November 30, 2012 report
Research model suggests moons of some planets developed from rings
(Phys.org)—French researchers Sébastien Charnoz and Aurélien Crida have proposed in a paper published in the journal Science that moons that orbit some of the planets in our solar system came about due to accretion from material in rings that used to surround the planets, rather than as entities that took shape while their host planets were forming.
Space researchers have long proposed that moons circulating planets generally came to exist in one of three ways: as entities that formed on their own as their host was developing, as clumps that coalesced from material shed from a planet struck by some other body, or by being captured as they passed by. In this new research, Charnoz and Crida propose a fourth possibility – that the moons were formed from material in rings that surrounded their host planet.

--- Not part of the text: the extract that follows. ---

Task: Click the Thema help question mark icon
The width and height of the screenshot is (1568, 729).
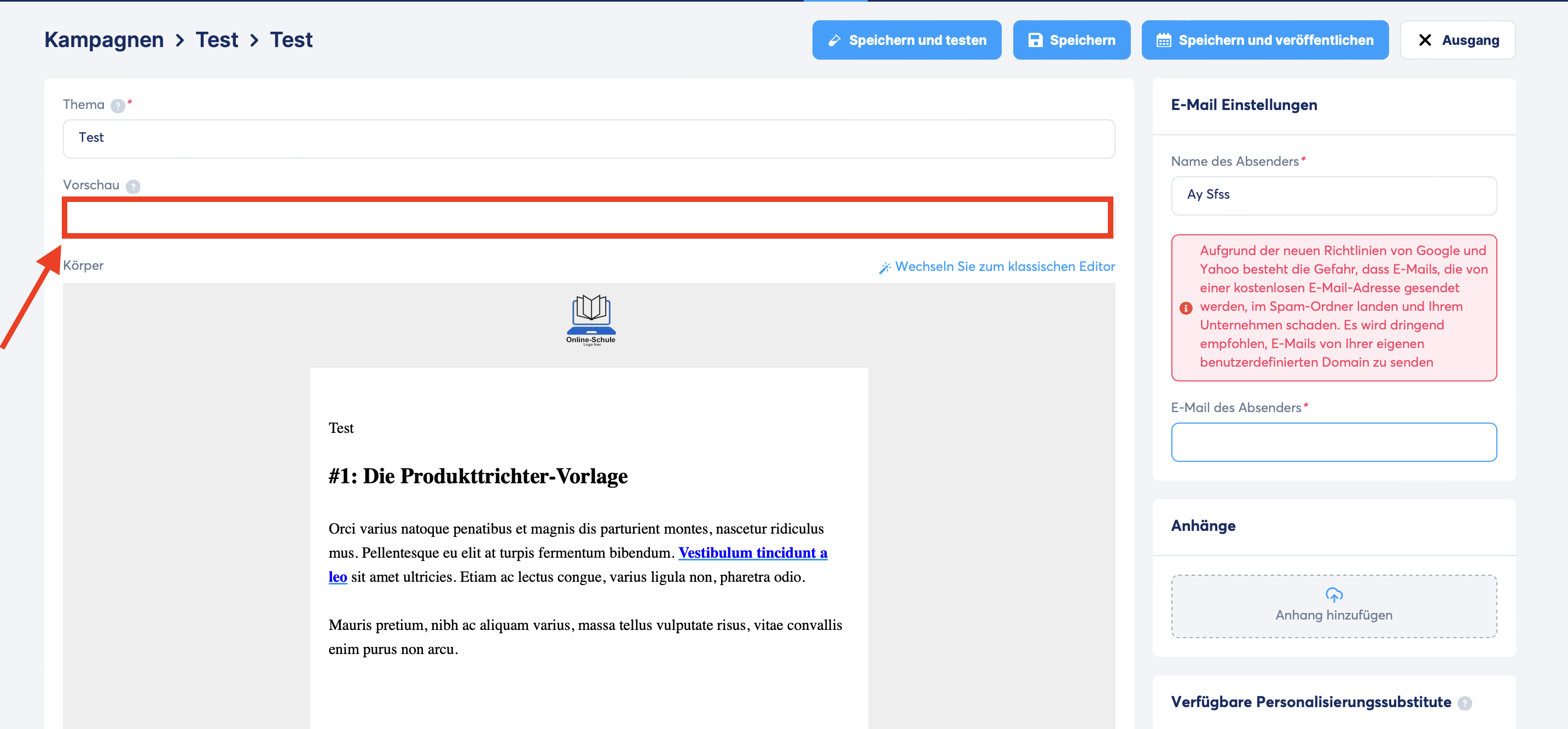Action: pyautogui.click(x=118, y=106)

In attempting to explain how moons orbiting planets such as Uranus, Neptune and Pluto, came about, the researchers created mathematical models that could predict moon formation from material surrounding a planet. Their models suggest that when material in a ring reaches a certain critical point at some distance from the host, called the Roche radius, the gravity from the host planet is offset by the gravitational pull that each piece exerts on others in the ring. Because of this, material in the ring begins to coalesce with some pieces eventually accreting enough material to form a moon. They add that the speed at which material in the ring orbits the host may account for the number of moons that form. Slow moving material might result in the formation of several small moons, while fast moving material may result in just one, as might have been the case with Earth and its single moon. Their model explains, they suggest, why all of the moons orbiting planets (except for Jupiter) in our solar system grow in size as they orbit farther from the host planet. Jupiter they say, is an exception, with its moons likely originating in tandem with the planet birth itself.
The researchers concede that their models can't explain how the rings themselves came to exist, but suggest it's possible that they came about due to collisions with other bodies moving through space.
When a planetary tidal disk—like Saturn's rings—spreads beyond the Roche radius (inside which planetary tides prevent aggregation), satellites form and migrate away. Here, we show that most regular satellites in the solar system probably formed in this way. According to our analytical model, when the spreading is slow, a retinue of satellites appear with masses increasing with distance to the Roche radius, in excellent agreement with Saturn's, Uranus', and Neptune's satellite systems. This suggests that Uranus and Neptune used to have massive rings that disappeared to give birth to most of their regular satellites. When the spreading is fast, only one large satellite forms, as was the case for Pluto and Earth. This conceptually bridges the gap between terrestrial and giant planet systems.